Pierwszy i ostatni raz taka sytuacja na Litwie miała miejsce… 98 lat temu. W 1922 roku, w pierwszej historycznej edycji ligi wystartowało 6 zespołów. Najgorzej było rok później, na starcie rozgrywek zameldowały się tylko 4 drużyny. Tamtych lat jednak nie ma co porównywać do obecnych czasów, zwłaszcza przy dzisiejszych środkach i możliwościach. Wystarczy zresztą zerknąć na liczbę rozegranych wówczas spotkań (Aviacija Kowno rozegrała tylko jedną rundę).
To, co trapi dzisiejsze kluby to przede wszystkim kwestie finansowe. Kwotą gwarantującą spokojne rozegranie sezonu na najwyższym poziomie jest 300 tysięcy euro. Zwycięzca I Lygi, Džiugas Telsze, ma budżet sięgający 2/3 tej sumy, i chcąc zabezpieczyć się, zrezygnował z awansu. Tym samym tropem poszły inne kluby, które odmówiły federacji. Dodajmy, że oprócz wspomnianych pieniędzy potrzeba spełnić szereg innych wymagań: posiadać drużynę rezerw, szkółkę piłkarską, dysponować odpowiednią infrastrukturą. Włodarze poszczególnych zespołów zamiast ogłaszać po połowie sezonu bankructwo, wolą grać na poziomie, na jaki mogą sobie pozwolić. Podkreśla to przykład Utenisu Utena, który sam dobrowolnie zrezygnował z A Lygi w 2017 roku, a prezes klubu powiedział, że te rozgrywki opłacalne są tylko dla 4 drużyn, które grają w europejskich pucharach. Być może tą decyzją uratował istnienie swojego zespołu.
Problemem w tej sytuacji nie są wygórowane żądania federacji, bo ta dotychczas często szła klubom na rękę. W sezonie 2019 Atlantas Kłajpeda i FK Palanga grały bez licencji na A Lygę, otrzymały warunkowe pozwolenie. Cóż jednak z tego, skoro przez cały sezon sytuacja obydwu zespołów była niestabilna, i w tym roku nie wiadomo czy w ogóle zobaczymy je w jakichkolwiek rozgrywkach? Stojący na krawędzi upadku Atlantas desperacko próbował jeszcze dostać się do A Lygi wykorzystując żarliwe poszukiwania ośmiu chętnych drużyn, ale tym razem federacja nie zgodziła się. Klub ma zadłużenie na ponad 300 tysięcy euro, związek jakiś czas temu oskarżył kilku piłkarzy zespołu o ustawianie spotkań (swoją drogą dotyczy to też FK Palangi), komitet dyscyplinarny pozostał nieubłagany. To oznaczało także, że A Lyga rusza w bardzo okrojonym składzie.
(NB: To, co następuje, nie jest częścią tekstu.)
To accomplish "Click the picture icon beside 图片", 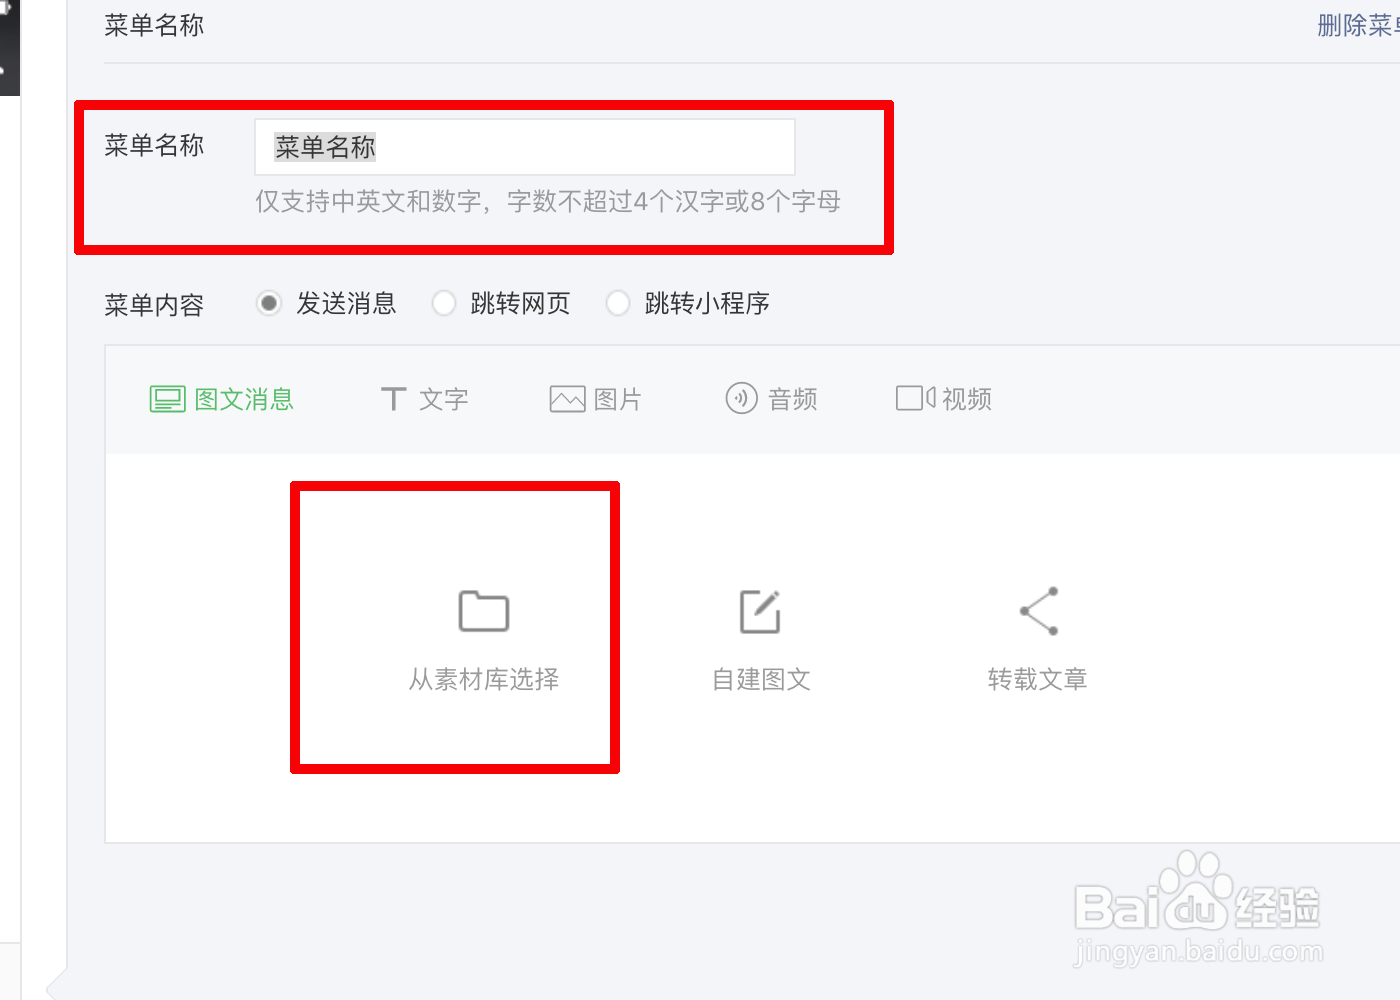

Na samym początku podczas pierwszego etapu procesu licencyjnego uprawnienia bez żadnych zastrzeżeń otrzymało… 5 klubów: Suduva, Żalgiris Wilno, Riteriai, Żalgiris Kowno i FK Poniewież. Skuteczne odwołanie złożyła Banga Gorżdy, choć nie jest jasne czy faktycznie spełniła wszystkie kryteria, czy może federacja przeczuwała że będą kłopoty. Należy tu podkreślić fakt, że przecież promocja do najwyższej klasy rozgrywkowej stała się kosztownym obciążeniem, a nie ukoronowaniem sportowej rywalizacji, radością.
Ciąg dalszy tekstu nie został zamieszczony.